[Collected data entries]

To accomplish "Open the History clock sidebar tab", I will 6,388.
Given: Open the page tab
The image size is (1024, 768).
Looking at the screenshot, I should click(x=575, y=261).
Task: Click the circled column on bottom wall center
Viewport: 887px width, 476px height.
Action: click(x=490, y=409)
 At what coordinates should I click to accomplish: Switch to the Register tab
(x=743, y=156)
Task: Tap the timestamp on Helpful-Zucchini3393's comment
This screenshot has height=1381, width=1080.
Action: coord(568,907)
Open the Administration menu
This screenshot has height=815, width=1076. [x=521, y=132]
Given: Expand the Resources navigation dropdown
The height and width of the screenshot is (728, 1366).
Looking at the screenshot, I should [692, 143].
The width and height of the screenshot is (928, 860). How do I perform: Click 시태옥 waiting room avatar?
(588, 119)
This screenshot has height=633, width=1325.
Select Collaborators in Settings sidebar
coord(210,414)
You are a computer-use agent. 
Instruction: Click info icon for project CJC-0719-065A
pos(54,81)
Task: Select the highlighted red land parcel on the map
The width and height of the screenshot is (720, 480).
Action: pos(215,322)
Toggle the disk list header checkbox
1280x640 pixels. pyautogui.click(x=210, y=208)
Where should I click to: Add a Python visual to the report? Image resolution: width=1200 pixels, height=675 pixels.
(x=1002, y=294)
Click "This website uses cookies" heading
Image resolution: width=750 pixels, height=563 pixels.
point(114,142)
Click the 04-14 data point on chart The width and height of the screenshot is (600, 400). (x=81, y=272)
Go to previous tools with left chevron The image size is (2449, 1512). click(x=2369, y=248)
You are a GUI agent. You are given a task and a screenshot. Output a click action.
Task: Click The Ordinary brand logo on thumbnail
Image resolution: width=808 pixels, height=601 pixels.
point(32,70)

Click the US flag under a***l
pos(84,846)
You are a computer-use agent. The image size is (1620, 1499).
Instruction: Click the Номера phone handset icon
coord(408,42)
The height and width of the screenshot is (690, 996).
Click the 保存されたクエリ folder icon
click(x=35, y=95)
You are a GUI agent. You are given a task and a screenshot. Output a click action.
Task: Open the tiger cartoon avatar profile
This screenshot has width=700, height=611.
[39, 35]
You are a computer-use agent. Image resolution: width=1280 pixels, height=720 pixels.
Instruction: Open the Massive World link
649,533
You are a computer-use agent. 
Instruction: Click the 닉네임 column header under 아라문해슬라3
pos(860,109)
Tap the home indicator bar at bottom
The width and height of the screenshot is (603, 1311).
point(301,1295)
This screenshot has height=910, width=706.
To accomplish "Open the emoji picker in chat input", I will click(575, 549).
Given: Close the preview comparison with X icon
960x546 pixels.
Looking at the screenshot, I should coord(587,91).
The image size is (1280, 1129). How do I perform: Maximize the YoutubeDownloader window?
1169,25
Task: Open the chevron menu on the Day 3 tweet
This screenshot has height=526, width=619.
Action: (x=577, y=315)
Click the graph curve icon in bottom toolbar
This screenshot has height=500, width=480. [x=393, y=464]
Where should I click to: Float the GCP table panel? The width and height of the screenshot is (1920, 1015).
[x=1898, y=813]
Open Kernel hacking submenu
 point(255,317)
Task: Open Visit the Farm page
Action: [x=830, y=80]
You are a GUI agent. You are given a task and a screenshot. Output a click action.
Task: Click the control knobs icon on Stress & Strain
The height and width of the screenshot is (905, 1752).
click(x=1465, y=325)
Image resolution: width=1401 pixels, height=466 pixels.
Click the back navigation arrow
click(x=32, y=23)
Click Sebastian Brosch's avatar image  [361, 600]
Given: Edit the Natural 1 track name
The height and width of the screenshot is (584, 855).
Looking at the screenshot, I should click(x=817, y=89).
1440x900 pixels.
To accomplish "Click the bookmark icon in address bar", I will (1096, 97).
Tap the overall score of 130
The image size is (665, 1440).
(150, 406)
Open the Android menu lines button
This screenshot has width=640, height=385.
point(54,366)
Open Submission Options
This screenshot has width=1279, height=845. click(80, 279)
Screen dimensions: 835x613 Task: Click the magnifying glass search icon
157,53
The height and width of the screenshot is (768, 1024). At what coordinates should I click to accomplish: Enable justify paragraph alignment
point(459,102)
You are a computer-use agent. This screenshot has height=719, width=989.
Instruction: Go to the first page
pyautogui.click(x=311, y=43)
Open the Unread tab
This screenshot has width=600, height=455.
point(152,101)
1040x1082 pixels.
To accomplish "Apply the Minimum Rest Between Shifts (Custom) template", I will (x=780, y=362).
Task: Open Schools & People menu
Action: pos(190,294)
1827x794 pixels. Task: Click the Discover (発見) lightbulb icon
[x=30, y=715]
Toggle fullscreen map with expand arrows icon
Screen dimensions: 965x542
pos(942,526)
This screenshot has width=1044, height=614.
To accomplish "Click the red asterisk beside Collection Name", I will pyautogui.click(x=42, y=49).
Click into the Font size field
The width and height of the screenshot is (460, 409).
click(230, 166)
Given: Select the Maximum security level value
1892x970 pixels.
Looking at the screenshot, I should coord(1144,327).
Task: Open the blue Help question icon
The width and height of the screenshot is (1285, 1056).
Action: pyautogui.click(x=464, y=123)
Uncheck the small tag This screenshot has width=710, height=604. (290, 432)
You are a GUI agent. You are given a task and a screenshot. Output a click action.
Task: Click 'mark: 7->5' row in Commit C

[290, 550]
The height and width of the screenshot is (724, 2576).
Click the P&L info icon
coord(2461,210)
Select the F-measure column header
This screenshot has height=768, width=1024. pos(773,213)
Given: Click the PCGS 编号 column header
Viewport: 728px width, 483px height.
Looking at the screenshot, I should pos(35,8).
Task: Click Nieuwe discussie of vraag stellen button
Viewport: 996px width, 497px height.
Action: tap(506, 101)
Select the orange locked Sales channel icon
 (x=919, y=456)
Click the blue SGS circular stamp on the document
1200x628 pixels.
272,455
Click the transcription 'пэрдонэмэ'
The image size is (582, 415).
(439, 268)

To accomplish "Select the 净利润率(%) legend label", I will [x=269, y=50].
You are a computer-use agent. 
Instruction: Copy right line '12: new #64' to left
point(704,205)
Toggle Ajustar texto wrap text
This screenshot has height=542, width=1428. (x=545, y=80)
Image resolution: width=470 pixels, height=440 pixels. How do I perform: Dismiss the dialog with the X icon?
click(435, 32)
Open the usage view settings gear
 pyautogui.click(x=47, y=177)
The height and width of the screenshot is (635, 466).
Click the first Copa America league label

▶ [What you have to do] An exact repetition of all the entries is required.

▶ [Answer below]
To accomplish "Open the History clock sidebar tab", I will 6,388.
Given: Open the page tab
The image size is (1024, 768).
Looking at the screenshot, I should click(x=575, y=261).
Task: Click the circled column on bottom wall center
Viewport: 887px width, 476px height.
Action: click(x=490, y=409)
 At what coordinates should I click to accomplish: Switch to the Register tab
(x=743, y=156)
Task: Tap the timestamp on Helpful-Zucchini3393's comment
This screenshot has height=1381, width=1080.
Action: coord(568,907)
Open the Administration menu
This screenshot has height=815, width=1076. [x=521, y=132]
Given: Expand the Resources navigation dropdown
The height and width of the screenshot is (728, 1366).
Looking at the screenshot, I should [692, 143].
The width and height of the screenshot is (928, 860). How do I perform: Click 시태옥 waiting room avatar?
(588, 119)
This screenshot has height=633, width=1325.
Select Collaborators in Settings sidebar
coord(210,414)
You are a computer-use agent. 
Instruction: Click info icon for project CJC-0719-065A
pos(54,81)
Task: Select the highlighted red land parcel on the map
The width and height of the screenshot is (720, 480).
Action: pos(215,322)
Toggle the disk list header checkbox
1280x640 pixels. pyautogui.click(x=210, y=208)
Where should I click to: Add a Python visual to the report? Image resolution: width=1200 pixels, height=675 pixels.
(x=1002, y=294)
Click "This website uses cookies" heading
Image resolution: width=750 pixels, height=563 pixels.
point(114,142)
Click the 04-14 data point on chart The width and height of the screenshot is (600, 400). (x=81, y=272)
Go to previous tools with left chevron The image size is (2449, 1512). click(x=2369, y=248)
You are a GUI agent. You are given a task and a screenshot. Output a click action.
Task: Click The Ordinary brand logo on thumbnail
Image resolution: width=808 pixels, height=601 pixels.
point(32,70)

Click the US flag under a***l
pos(84,846)
You are a computer-use agent. The image size is (1620, 1499).
Instruction: Click the Номера phone handset icon
coord(408,42)
The height and width of the screenshot is (690, 996).
Click the 保存されたクエリ folder icon
click(x=35, y=95)
You are a GUI agent. You are given a task and a screenshot. Output a click action.
Task: Open the tiger cartoon avatar profile
This screenshot has width=700, height=611.
[39, 35]
You are a computer-use agent. Image resolution: width=1280 pixels, height=720 pixels.
Instruction: Open the Massive World link
649,533
You are a computer-use agent. 
Instruction: Click the 닉네임 column header under 아라문해슬라3
pos(860,109)
Tap the home indicator bar at bottom
The width and height of the screenshot is (603, 1311).
point(301,1295)
This screenshot has height=910, width=706.
To accomplish "Open the emoji picker in chat input", I will click(575, 549).
Given: Close the preview comparison with X icon
960x546 pixels.
Looking at the screenshot, I should coord(587,91).
The image size is (1280, 1129). How do I perform: Maximize the YoutubeDownloader window?
1169,25
Task: Open the chevron menu on the Day 3 tweet
This screenshot has height=526, width=619.
Action: (x=577, y=315)
Click the graph curve icon in bottom toolbar
This screenshot has height=500, width=480. [x=393, y=464]
Where should I click to: Float the GCP table panel? The width and height of the screenshot is (1920, 1015).
[x=1898, y=813]
Open Kernel hacking submenu
 point(255,317)
Task: Open Visit the Farm page
Action: [x=830, y=80]
You are a GUI agent. You are given a task and a screenshot. Output a click action.
Task: Click the control knobs icon on Stress & Strain
The height and width of the screenshot is (905, 1752).
click(x=1465, y=325)
Image resolution: width=1401 pixels, height=466 pixels.
Click the back navigation arrow
click(x=32, y=23)
Click Sebastian Brosch's avatar image  [361, 600]
Given: Edit the Natural 1 track name
The height and width of the screenshot is (584, 855).
Looking at the screenshot, I should click(x=817, y=89).
1440x900 pixels.
To accomplish "Click the bookmark icon in address bar", I will (1096, 97).
Tap the overall score of 130
The image size is (665, 1440).
(150, 406)
Open the Android menu lines button
This screenshot has width=640, height=385.
point(54,366)
Open Submission Options
This screenshot has width=1279, height=845. click(80, 279)
Screen dimensions: 835x613 Task: Click the magnifying glass search icon
157,53
The height and width of the screenshot is (768, 1024). At what coordinates should I click to accomplish: Enable justify paragraph alignment
point(459,102)
You are a computer-use agent. This screenshot has height=719, width=989.
Instruction: Go to the first page
pyautogui.click(x=311, y=43)
Open the Unread tab
This screenshot has width=600, height=455.
point(152,101)
1040x1082 pixels.
To accomplish "Apply the Minimum Rest Between Shifts (Custom) template", I will (x=780, y=362).
Task: Open Schools & People menu
Action: pos(190,294)
1827x794 pixels. Task: Click the Discover (発見) lightbulb icon
[x=30, y=715]
Toggle fullscreen map with expand arrows icon
Screen dimensions: 965x542
pos(942,526)
This screenshot has width=1044, height=614.
To accomplish "Click the red asterisk beside Collection Name", I will pyautogui.click(x=42, y=49).
Click into the Font size field
The width and height of the screenshot is (460, 409).
click(230, 166)
Given: Select the Maximum security level value
1892x970 pixels.
Looking at the screenshot, I should coord(1144,327).
Task: Open the blue Help question icon
The width and height of the screenshot is (1285, 1056).
Action: pyautogui.click(x=464, y=123)
Uncheck the small tag This screenshot has width=710, height=604. (290, 432)
You are a GUI agent. You are given a task and a screenshot. Output a click action.
Task: Click 'mark: 7->5' row in Commit C

[290, 550]
The height and width of the screenshot is (724, 2576).
Click the P&L info icon
coord(2461,210)
Select the F-measure column header
This screenshot has height=768, width=1024. pos(773,213)
Given: Click the PCGS 编号 column header
Viewport: 728px width, 483px height.
Looking at the screenshot, I should pos(35,8).
Task: Click Nieuwe discussie of vraag stellen button
Viewport: 996px width, 497px height.
Action: tap(506, 101)
Select the orange locked Sales channel icon
 (x=919, y=456)
Click the blue SGS circular stamp on the document
1200x628 pixels.
272,455
Click the transcription 'пэрдонэмэ'
The image size is (582, 415).
(439, 268)

To accomplish "Select the 净利润率(%) legend label", I will [x=269, y=50].
You are a computer-use agent. 
Instruction: Copy right line '12: new #64' to left
point(704,205)
Toggle Ajustar texto wrap text
This screenshot has height=542, width=1428. (x=545, y=80)
Image resolution: width=470 pixels, height=440 pixels. How do I perform: Dismiss the dialog with the X icon?
click(435, 32)
Open the usage view settings gear
 pyautogui.click(x=47, y=177)
The height and width of the screenshot is (635, 466).
Click the first Copa America league label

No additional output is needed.